Marwan Kilani odusseus at gmail.com
Thu Jun 1 18:07:17 BST 2017


"Well, you’re stuck with it. The name of the mark is spiritus lenis, and
the reading rule for it in Egyptian and Ugaritic is probably /ʔa ʔi ʔu/."

No it is not.
In egyptological transcriptions it indicates a sign that can be EITHER a i
OR a glottal stop, while in Ugaritic it depends on the context: in some
context it indicate a vowel followed by a glottal stop, in other a glottal
stop followed by a vowel - and this is what it is represented as a vowel
with a glottal stop above it.

Seriously: you clearly do not know what these characters are meant to
represent (and i wonder how you can assume you know how to encode something
you don't understand why has that specific shape in the first place - we
are not talking about since that have randomly evolved for centuries as all
the other examples you mention, we are talking about specific characters
that have been developed by scholars and that have that specific shape
because of what they want to represent), i was saying, you clearly do not
know exactly what these characters are meant to represent, you ask what
we egyptologists think about your suggestion, we (not only me, three
egyptologists so far) say that no, we don't think "spiritus lenis" should
be in the name, we offer an alternative which
a) you have not yet validly dismissed (why the name "glottal stop *above*
i/a/u" should not work? leaving aside the fact you want it to be a spiritus
lenis)
and
b) which has much more general than your suggestion, and has much more
potential to be useful as a unicode character even outside egyptian and
ugaritic, because it is hard that a linguist will need a "vowel + spiritus
lenis" because the "spiritus lenis" is mainly a 19th century concept
(except in greek, obviously), but there could be various contexts, for
various languages, in which a linguist could make use of a "letter x with
superimposed glottal stop". For intende to transcribe ambiguous forms, in
which the glottal stop may occur both before and after the main
letter/phoneme.


But still, no.
Because you want ti to be a spiritus lenis. And you have encoded names for
to decades. And you know what you are talking about.
Great arguments.

Good like with you next 17 years of attempts.


P.S.

"Because the name we have chosen is more accurate and more useful, and
because the name you prefer (A WITH GLOTTAL STOP) is ambiguous anyway,"

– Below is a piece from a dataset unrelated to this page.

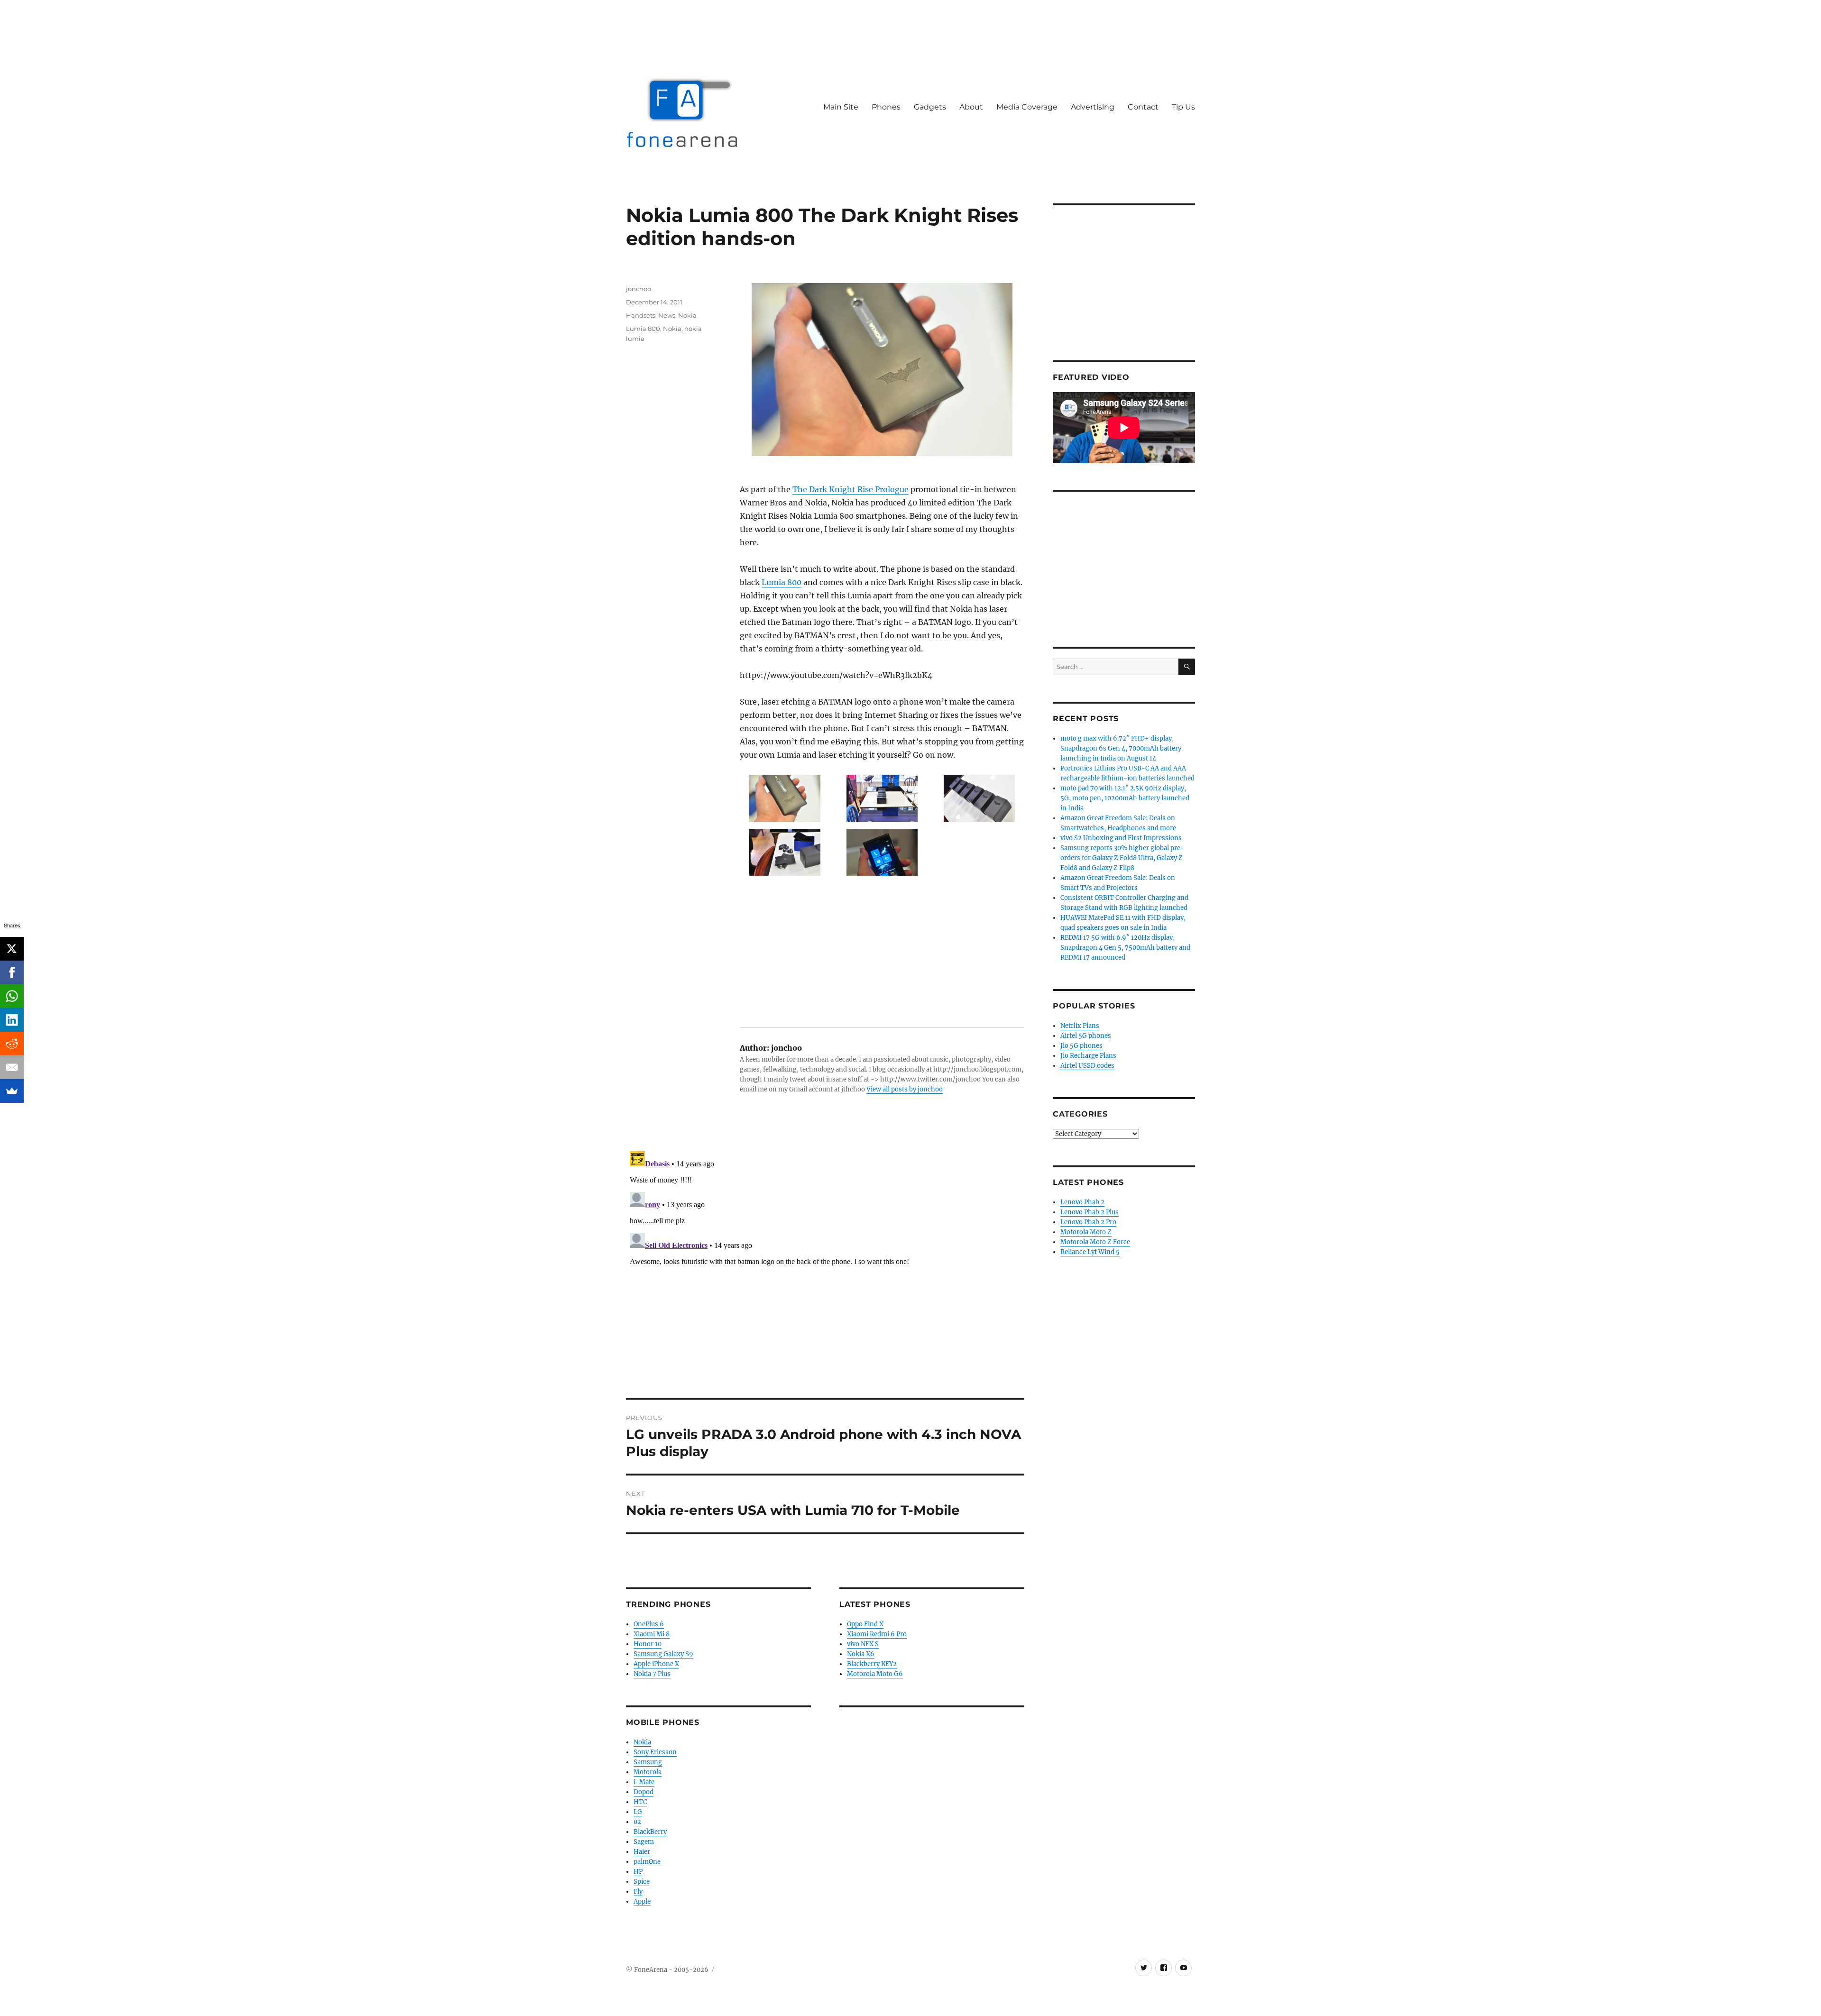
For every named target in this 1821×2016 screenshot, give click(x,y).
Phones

I suggested a second version: "A WITH GLOTTAL STOP ABOVE IT" (or something
like that) which is not ambiguous, i think?

---

"Moreover, what is A WITH GLOTTAL STOP? It it a glottalized a? Is it /ʔa/?
Is it /aʔ/?"

"No, iˀ represents i followed by a glottal stop. Glottalization is a
different process."

If this is what you are talking about, then no: you clearly don't know that
you are talking about.

/iʔ/ represents a i followed by a glottal stop. /iˀ/ represent
a glottalised i which in some languages can be realised as "creaky voice"
and can be transcribed *also* as /ḭ/
I quote:

"Glottalization varies along three parameters, all of which are continuums.
The *degree* of glottalization varies from none (modal voice
<https://en.wikipedia.org/wiki/Modal_voice>, [d]) through stiff voice
<https://en.wikipedia.org/wiki/Stiff_voice> ([d̬]) and creaky voice
<https://en.wikipedia.org/wiki/Creaky_voice> ([d̰]) to full glottal closure
(glottal reinforcement or glottal replacement, described below). The
*timing* also varies, from a simultaneous single segment [d̰] to an onset
or coda such as [ˀd] or [dˀ] to a sequence such as [ʔd] or [dʔ]. "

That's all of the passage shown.